• [RECORD SET]:
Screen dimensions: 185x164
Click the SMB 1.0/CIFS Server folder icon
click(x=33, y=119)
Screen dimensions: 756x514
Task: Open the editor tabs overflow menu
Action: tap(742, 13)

• [WHAT IS REQUIRED]: Set every entry down once more, exactly as written above.

• [SOLUTION]:
Screen dimensions: 185x164
Click the SMB 1.0/CIFS Server folder icon
click(x=33, y=119)
Screen dimensions: 756x514
Task: Open the editor tabs overflow menu
Action: tap(742, 13)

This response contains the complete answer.